RANTES stimulation of T lymphocyte adhesion and activation: role for LFA‐1 and ICAM‐3

Abstract The chemokine RANTES is a potent chemoattractant and activator of T lymphocytes. Mechanisms underlying the RANTES‐induced activation of T lymphocytes leading to adhesion and migration have not been fully analyzed. We investigate here the function of RANTES in the regulation of T cell adhesion, specifically the induction of homotypic aggregation. RANTES induced the expression of many important cell surface adhesion and activation receptors in a normal human T cell clone and peripheral blood T lymphocytes, including members of the β1 and β2 integrin family, CD44, CD50, and CD28. Up‐regulation of these markers correlated with RANTES‐stimulated homotypic adhesion of T cells.

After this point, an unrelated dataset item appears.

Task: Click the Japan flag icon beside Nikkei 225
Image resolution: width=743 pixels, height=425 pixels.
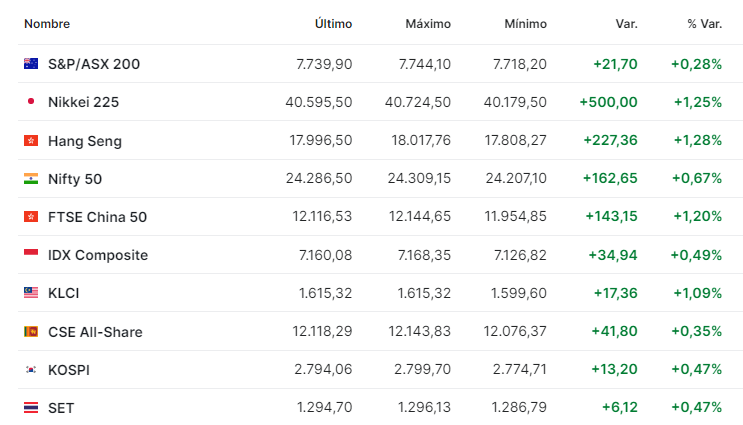Action: click(31, 101)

This homotypic aggregation event was RANTES dose‐dependent, prolonged, and pertussis toxin‐independent, but herbimycin A‐sensitive, suggesting that it involves signaling through alternative (Gα i protein‐independent) pathways. Using specific monoclonal antibodies, the homotypic aggregation event was shown to be lymphocyte function‐associated antigen‐1 (LFA‐1)‐dependent, with no observable interaction through α4 or β1 integrins. Intercellular adhesion molecule‐3 (ICAM‐3) and possibly ICAM‐1 participate as LFA‐1 ligands. Additionally, RANTES phosphorylated the β chain of LFA‐1 1–2 min following stimulation. These results imply a specific role for the chemokine RANTES in T cell activation and intercellular adhesion.